Перед тем как вернуться из армии домой, заказал он себе черный городской костюм и, примерив его, не узнал сам себя. Долго пришлось портному убеждать его, что так и положено: брюки широкие, пиджак просторный, жилет с низким вырезом… только цепочки не хватает.
Все же, возвращаясь домой, он убрал костюм, но и по-деревенски не оделся, а поехал в военном — солдатские башмаки, городские брюки и жилетка, но поверх того — военный мундир, потому что воротник и жесткая новая рубаха натирали шею и сдавливали горло, а ленту, чтобы повязать под воротничок, он как-то не смог подобрать…
Пробыв дома несколько дней, он никуда не ходил, особенно в городской одежде стеснялся; свои собаки не признали бы его, не то что дядя, тетка и прочая родня.
— Поскорее, поскорее убраться отсюда, не то со стыда здесь сгорю. — И часто сам для себя и для близких примерял новый костюм, застегивал воротнички, завязывал бант, причесывался, подкручивал усы, чтобы все было под стать обновкам.
Всякий раз при этом обливался он потом. И всякий раз надевал что-нибудь из военного, чтобы перед самим собой прикрыть это господское…
Элена жила на другом хуторе; он не пошел к ней, и она тоже, раз только в воскресенье встретились они в костеле, да и то не заговорили. Они стеснялись друг друга; к тому же он вернул ей слово еще летом, когда был на службе.
И вообще так уж водится, что был бы Дюрко за парень, не будь у него, по крайней мере, четырех подружек. Впрочем, и она уже на других заглядывалась. А как услыхала, что он нанимается на железную дорогу — ее бы и так из дому не пустили, да она и сама не уехала бы, как ей казалось, — то так ей тошно стало на душе, будто велели мужчиной переодеться, забросить свои деревенские наряды, когда у нее одних расшитых воскресных нарукавников дюжина, а еще и будничные и на случай траура… И так уже скоро год, как зарастает тропка, как расстались…

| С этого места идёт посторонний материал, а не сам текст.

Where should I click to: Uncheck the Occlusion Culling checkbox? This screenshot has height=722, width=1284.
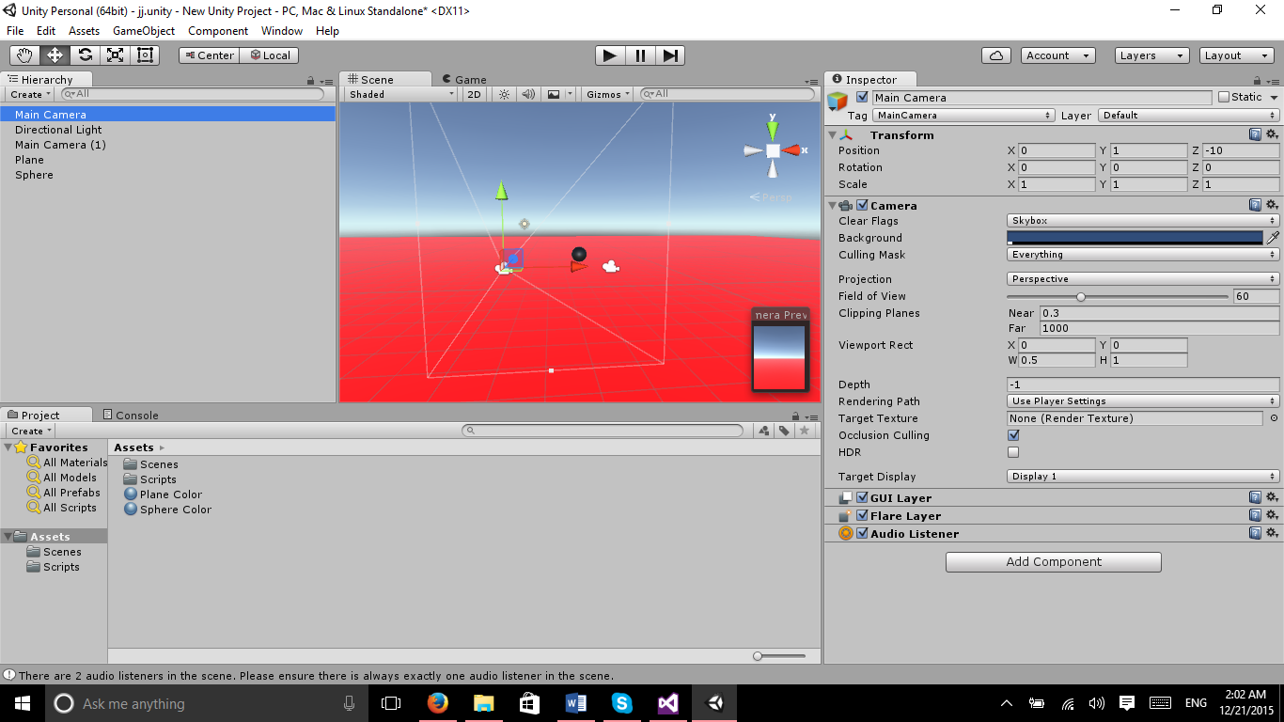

Да еще в город, да за такого, что барином себя держит…
На железной дороге Дюрко, теперь уже Дюри, выполнял всякую работу, и то и другое, что скажут…
С домом он совсем не расстался, жалованья еще не платили, а чтобы подмазывать, нужно было то ягненка, то оштепок, то масла. Он передавал отцу, и мать или брат привозили.
— Это твой брат?
— Мой.
— Экий детван! — подтрунивали над ним на службе.
Но были и такие, вроде него самого, которым это не нравилось, и они вступались за Дюри.
Когда отец или мать бывали на ярмарке и заглядывали на станцию — что, дескать, поделывает их Дюрко? — тот разговаривал с ними через ограду или отводил в сторонку и цедил слова холодно, сквозь зубы. А им казалось, что так оно теперь и должно быть, поскольку сын теперь вроде бы чиновник.